* **CONSEGNA 1**:
Secondo il testo sui saggi di Singer, in quale anno lo scrittore ricevette il premio Nobel per la Letteratura?
* **CONSEGNA 2**:
Restituisci senza alcuna modifica il passo del testo sui saggi di Singer che inizia con "Da questo intreccio" e termina con "e il circo.".

* **SEGMENTO DEL DOCUMENTO**:
Verrà un tempo in cui le culture non avranno bisogno di eserciti per difendere la propria unicità e in cui le maggioranze non cercheranno più di fagocitare le minoranze. Io resto fedele allo yiddish perché esprime la mia speranza di redenzione. Quando tutte le nazioni capiranno di essere in esilio, l’esilio cesserà di esistere. […] Un popolo deve essere contemporaneamente sé stesso e parte integrante di un tutto, fedele alla propria patria e alle proprie origini e consapevole fino in fondo delle origini altrui. Deve possedere la saggezza del dubbio ma anche il fuoco della fede. In un mondo in cui siamo tutti essenzialmente stranieri, il comandamento «Ama lo straniero» non è solo un desiderio di altruismo, ma il vero nucleo della nostra esistenza.
A che cosa serve la letteratura? È questa domanda spinosa che Adelphi rilancia fin dal titolo dell’edizione italiana di Old Truths and New Clichés (2022) – raccolta dei saggi di Isaac Bashevis Singer, inediti o pubblicati solo su rivista – a fungere da filo conduttore attraverso le eterogenee riflessioni dell’autore, per la prima volta pubblicate in Italia.
Realizzazione postuma di un progetto a lungo immaginato da Singer, il volume, lungi dal seguire un impianto teorico coerente, è piuttosto un insieme di vivaci riflessioni sulla scrittura e il mestiere dello scrittore, sulla lingua yiddish, sulla fede e sulla condizione dell’uomo moderno.
Nato in Polonia nel 1903 e trasferitosi negli Stati Uniti nel 1935, Singer fu uno dei più importanti scrittori ebrei di lingua yiddish, premio Nobel per la Letteratura nel 1978. Figlio di un rabbino chassidico, Singer intreccia con la consueta ironia aneddoti autobiografici, scienza, riflessioni teologiche e osservazioni sulla vita letteraria americana. Tracciando la propria “genealogia artistica”, l’autore de La famiglia Moskat (1950) mette sullo stesso piano lo studio dei testi religiosi – dal Talmud alla Qabbalah, senza dimenticare i giovanili scontri con le posizioni più rigidamente ortodosse del padre – e la sua vera e propria “formazione letteraria”, avvenuta sui classici di Zola e Balzac. In Perché scrivo come scrivo il suo percorso letterario si intreccia così con quello personale, biografico: il rapporto con la sorella Ester e il fratello Joshua, entrambi scrittori, la tensione tra un comune retroterra affettivo e culturale, e la spinta verso una modernità che lo fa sentire “fantasma”.
Da questo intreccio di diverse componenti prende forma la sua Weltanschauung personale che trova le sue radici tanto nei Dieci Comandamenti dell’Antico Testamento quanto nella filosofia di Hume e Schopenhauer; una personale visione del mondo, tutt’altro che definitiva, che Singer illustra nel suo divenire diacronico, nel suo essere in realtà plurale, perché costruita tanto a partire dai testi quanto dalla vita stessa. Ecco che allora le dottrine della Qabbalah non rappresentano storicamente soltanto “la via ebraica” per ripensare l’erotismo – e soprattutto il femminile – ma anche, dal suo punto di vista di “giovane peccatore”, la giustificazione filosofica del suo amore adolescenziale per Shosha e della sua fascinazione di bambino per i maghi e il circo.

* **DATI DISPONIBILI**:
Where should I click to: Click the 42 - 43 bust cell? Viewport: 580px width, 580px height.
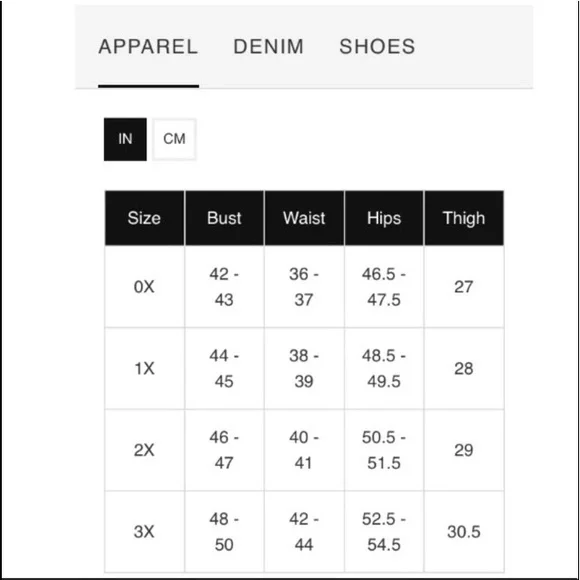224,287
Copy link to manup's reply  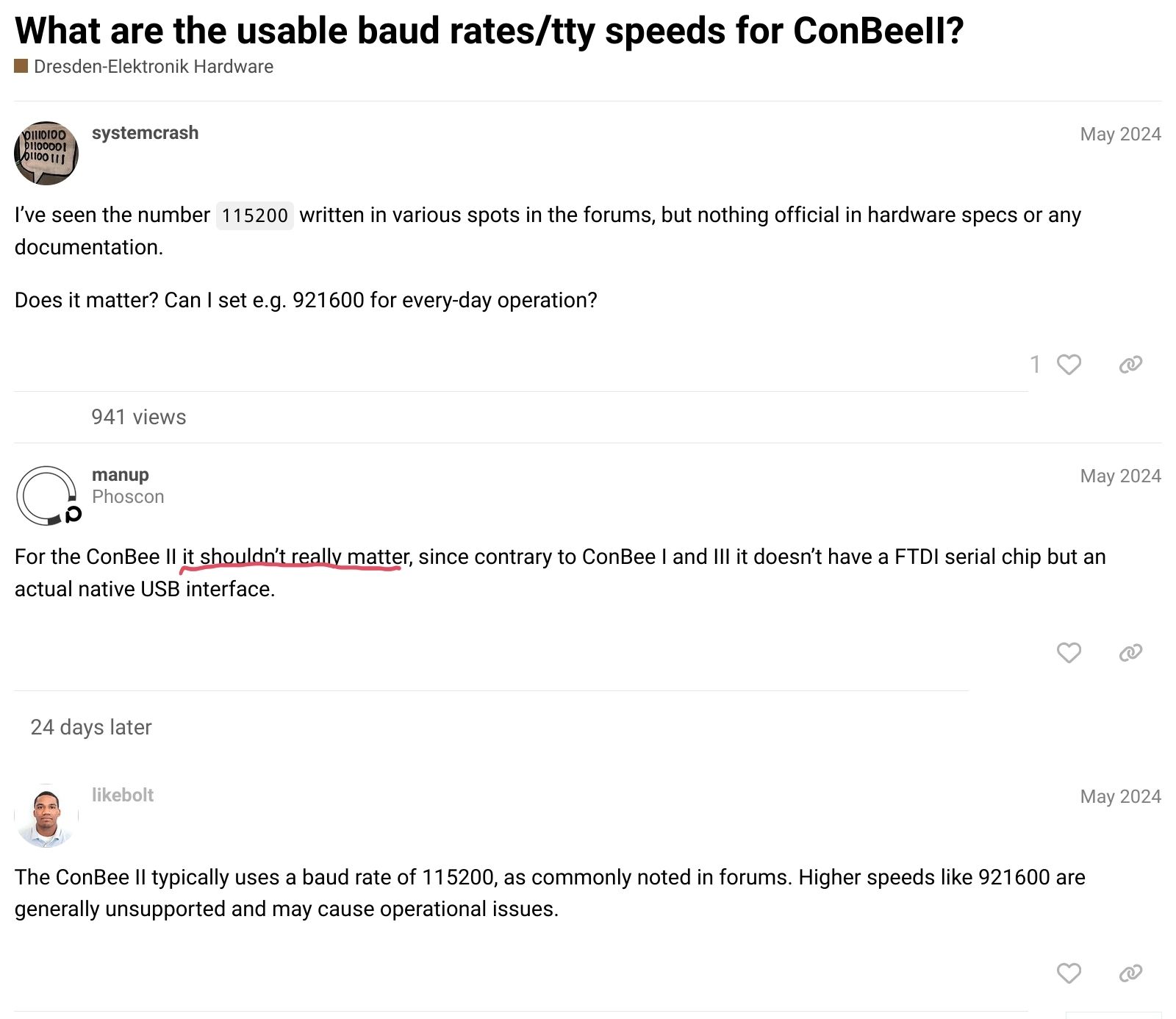1130,653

* **RISULTATO ESERCIZIO 1**:
Nel 1978.

* **RISULTATO ESERCIZIO 2**:
Da questo intreccio di diverse componenti prende forma la sua Weltanschauung personale che trova le sue radici tanto nei Dieci Comandamenti dell’Antico Testamento quanto nella filosofia di Hume e Schopenhauer; una personale visione del mondo, tutt’altro che definitiva, che Singer illustra nel suo divenire diacronico, nel suo essere in realtà plurale, perché costruita tanto a partire dai testi quanto dalla vita stessa. Ecco che allora le dottrine della Qabbalah non rappresentano storicamente soltanto “la via ebraica” per ripensare l’erotismo – e soprattutto il femminile – ma anche, dal suo punto di vista di “giovane peccatore”, la giustificazione filosofica del suo amore adolescenziale per Shosha e della sua fascinazione di bambino per i maghi e il circo.